The State of Mississippi Superior Court of Chancery, Western District: To Wit. To William Hoggatt, and the Sheriff of Adams County their Counsellors, Attornies and Agents, Greeting…

1825 Writ of Injunction by Mississippi’s first chancellor, Joshua G. Clarke


1825 Writ of Injunction by the State of Mississippi’s first chancellor, Joshua G. Clarke, staying the execution of a court judgment. Clarke’s injunction is here signed by clerk, James A. Girault (1793–1851).

Girault was a pioneer in Tallahatchie County, Mississippi and was a settler at Elliott, which was then an Indian mission school. In 1814, he was appointed clerk of the supreme court of errors and appeals by the governor of Mississippi Territory.¹

In the writ, William Hoggatt and the Sheriff of Adams County were enjoined to “...absolutely desist from proceeding to enforce the collection of a certain judgment obtained in the Circuit Court…against ...Reed Carr…”

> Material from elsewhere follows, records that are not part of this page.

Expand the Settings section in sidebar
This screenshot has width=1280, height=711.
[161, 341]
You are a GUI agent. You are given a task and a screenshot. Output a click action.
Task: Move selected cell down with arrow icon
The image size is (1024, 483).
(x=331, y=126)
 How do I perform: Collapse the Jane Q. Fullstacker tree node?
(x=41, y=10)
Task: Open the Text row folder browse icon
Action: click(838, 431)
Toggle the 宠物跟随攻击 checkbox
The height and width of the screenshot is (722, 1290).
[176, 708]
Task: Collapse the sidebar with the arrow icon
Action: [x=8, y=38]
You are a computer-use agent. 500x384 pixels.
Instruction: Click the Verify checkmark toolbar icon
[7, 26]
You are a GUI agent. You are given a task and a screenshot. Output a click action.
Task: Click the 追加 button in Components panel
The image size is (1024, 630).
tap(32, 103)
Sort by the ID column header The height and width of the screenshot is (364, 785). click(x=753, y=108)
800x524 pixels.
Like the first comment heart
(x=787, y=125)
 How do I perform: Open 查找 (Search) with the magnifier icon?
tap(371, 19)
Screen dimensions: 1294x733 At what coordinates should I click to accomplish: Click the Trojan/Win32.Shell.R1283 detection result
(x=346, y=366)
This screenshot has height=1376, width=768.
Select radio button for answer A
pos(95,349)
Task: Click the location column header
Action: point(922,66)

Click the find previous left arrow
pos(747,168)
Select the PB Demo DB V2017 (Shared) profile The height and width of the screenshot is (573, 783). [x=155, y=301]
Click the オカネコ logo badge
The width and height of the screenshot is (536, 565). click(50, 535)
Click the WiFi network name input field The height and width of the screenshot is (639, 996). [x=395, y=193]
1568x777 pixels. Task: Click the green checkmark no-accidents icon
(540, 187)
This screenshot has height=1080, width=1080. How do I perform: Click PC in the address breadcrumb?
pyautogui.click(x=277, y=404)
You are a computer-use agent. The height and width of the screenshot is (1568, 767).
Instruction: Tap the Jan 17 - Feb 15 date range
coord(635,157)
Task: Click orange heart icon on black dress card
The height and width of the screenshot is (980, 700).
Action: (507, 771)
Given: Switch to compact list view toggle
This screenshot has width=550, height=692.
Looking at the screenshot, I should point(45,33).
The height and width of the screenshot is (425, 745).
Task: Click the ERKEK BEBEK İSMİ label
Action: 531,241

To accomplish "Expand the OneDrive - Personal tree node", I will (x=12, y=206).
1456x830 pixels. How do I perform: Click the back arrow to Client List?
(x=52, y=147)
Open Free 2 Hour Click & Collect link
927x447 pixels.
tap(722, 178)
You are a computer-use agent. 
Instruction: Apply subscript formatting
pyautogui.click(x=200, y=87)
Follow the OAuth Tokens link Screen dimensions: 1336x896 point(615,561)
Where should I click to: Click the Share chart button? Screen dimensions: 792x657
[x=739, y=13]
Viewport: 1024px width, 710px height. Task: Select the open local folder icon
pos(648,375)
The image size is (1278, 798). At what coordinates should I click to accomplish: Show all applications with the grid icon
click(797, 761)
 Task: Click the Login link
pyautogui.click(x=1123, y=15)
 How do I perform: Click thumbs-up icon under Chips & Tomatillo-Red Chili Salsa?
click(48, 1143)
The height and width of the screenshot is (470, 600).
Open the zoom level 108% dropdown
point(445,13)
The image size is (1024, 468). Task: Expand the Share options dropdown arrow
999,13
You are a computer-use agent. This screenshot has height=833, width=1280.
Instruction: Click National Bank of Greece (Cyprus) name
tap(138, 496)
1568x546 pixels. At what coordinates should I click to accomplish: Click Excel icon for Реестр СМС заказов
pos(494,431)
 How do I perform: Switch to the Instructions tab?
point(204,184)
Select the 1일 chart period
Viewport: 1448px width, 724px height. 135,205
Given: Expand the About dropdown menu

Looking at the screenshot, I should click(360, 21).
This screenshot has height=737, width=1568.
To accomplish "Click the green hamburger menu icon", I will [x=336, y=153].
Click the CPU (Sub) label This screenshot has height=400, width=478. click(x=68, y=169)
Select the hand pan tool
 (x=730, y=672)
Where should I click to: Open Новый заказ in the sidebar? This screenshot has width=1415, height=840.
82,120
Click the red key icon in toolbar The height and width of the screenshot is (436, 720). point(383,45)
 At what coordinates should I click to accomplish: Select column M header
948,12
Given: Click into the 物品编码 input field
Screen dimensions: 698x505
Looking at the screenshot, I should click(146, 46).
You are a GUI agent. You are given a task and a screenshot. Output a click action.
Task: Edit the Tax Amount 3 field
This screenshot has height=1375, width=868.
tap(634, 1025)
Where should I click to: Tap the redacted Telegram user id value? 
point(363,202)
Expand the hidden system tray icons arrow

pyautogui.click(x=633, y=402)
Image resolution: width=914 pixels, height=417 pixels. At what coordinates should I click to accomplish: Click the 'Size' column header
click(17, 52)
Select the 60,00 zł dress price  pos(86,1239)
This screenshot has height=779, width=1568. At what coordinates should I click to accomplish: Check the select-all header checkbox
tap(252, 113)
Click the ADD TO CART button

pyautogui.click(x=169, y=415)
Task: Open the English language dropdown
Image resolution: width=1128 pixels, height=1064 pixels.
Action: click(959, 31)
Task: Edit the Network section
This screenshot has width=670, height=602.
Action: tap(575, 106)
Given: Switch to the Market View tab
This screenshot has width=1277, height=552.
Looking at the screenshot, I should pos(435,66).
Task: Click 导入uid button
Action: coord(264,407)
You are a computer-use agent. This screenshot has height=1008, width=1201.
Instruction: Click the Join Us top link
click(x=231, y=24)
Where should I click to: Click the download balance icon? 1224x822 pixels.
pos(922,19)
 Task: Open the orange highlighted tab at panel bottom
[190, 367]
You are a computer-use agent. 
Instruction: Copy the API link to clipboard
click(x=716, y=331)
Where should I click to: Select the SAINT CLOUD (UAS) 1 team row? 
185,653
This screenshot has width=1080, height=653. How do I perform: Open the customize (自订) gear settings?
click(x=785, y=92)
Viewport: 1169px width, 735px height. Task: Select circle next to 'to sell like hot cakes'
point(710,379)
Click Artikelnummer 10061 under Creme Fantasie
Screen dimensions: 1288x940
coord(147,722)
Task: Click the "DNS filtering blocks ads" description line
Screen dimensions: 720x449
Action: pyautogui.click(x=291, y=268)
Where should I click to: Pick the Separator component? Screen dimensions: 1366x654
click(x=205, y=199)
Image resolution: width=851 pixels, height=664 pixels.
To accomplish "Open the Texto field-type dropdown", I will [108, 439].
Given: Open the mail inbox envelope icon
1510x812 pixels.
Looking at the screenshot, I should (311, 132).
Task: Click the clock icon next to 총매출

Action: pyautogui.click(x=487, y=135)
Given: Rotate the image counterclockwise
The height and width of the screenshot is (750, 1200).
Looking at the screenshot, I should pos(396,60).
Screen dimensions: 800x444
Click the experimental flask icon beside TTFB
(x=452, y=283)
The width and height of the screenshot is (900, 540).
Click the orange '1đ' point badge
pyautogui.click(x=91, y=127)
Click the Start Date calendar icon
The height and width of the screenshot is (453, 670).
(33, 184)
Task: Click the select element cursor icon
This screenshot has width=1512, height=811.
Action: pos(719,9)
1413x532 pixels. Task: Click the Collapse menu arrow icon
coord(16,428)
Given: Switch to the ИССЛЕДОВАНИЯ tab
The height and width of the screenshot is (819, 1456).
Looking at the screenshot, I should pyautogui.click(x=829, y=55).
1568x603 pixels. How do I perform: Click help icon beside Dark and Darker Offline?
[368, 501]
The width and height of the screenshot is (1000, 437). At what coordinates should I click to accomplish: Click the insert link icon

Contemporary docketing, signed by Sheriff John Forsyth, reports: “Defendant [Hoggatt] not found.” Additional docketing, signed by Girault, declares that complainant Reed Carr “...hath entered into Bond with appr[ov]ed[?] security conditioned according to Law.”

The writ was ordered by Chancellor Joshua G. Clarke and subsequently issued by Girault. A Pennsylvania native, Clarke was a territorial legislator and a representative at the state’s constitutional convention. In 1821, after statehood, Clarke was appointed first chancellor of the state.²

“On November 23, 1821, during [former territorial judge George] Poindexter’s subsequent service as governor, the legislature established a ‘superior court of chancery’ made up of one chancellor (Joshua G. Clarke) who would sit in two districts: in Adams County for the western district and Marion County for the eastern district, and by 1827, Mississippi had four chancery districts.”³


Description: The State of Mississippi Superior Court of Chancery, Western District: To Wit. To William Hoggatt, and the Sheriff of Adams County their Counsellors, Attornies and Agents, Greeting…

[Natchez], Adams County, Mississippi, March 25, 1825. [1]p. Document Signed. Partly printed; contemporary docketing on verso; sealed in blind. Folds; toning; few short closed tears at some folds; very good.

[3726448]

Notes. 1. Biographical and Historical Memoirs of Mississippi, Vol. 1 (Chicago, 1891), p672. 2. Ibid., p112. 3. Margolis, “A Brief History of Mississippi’s Chancery Court” via Capital Area Bar Association accessed online.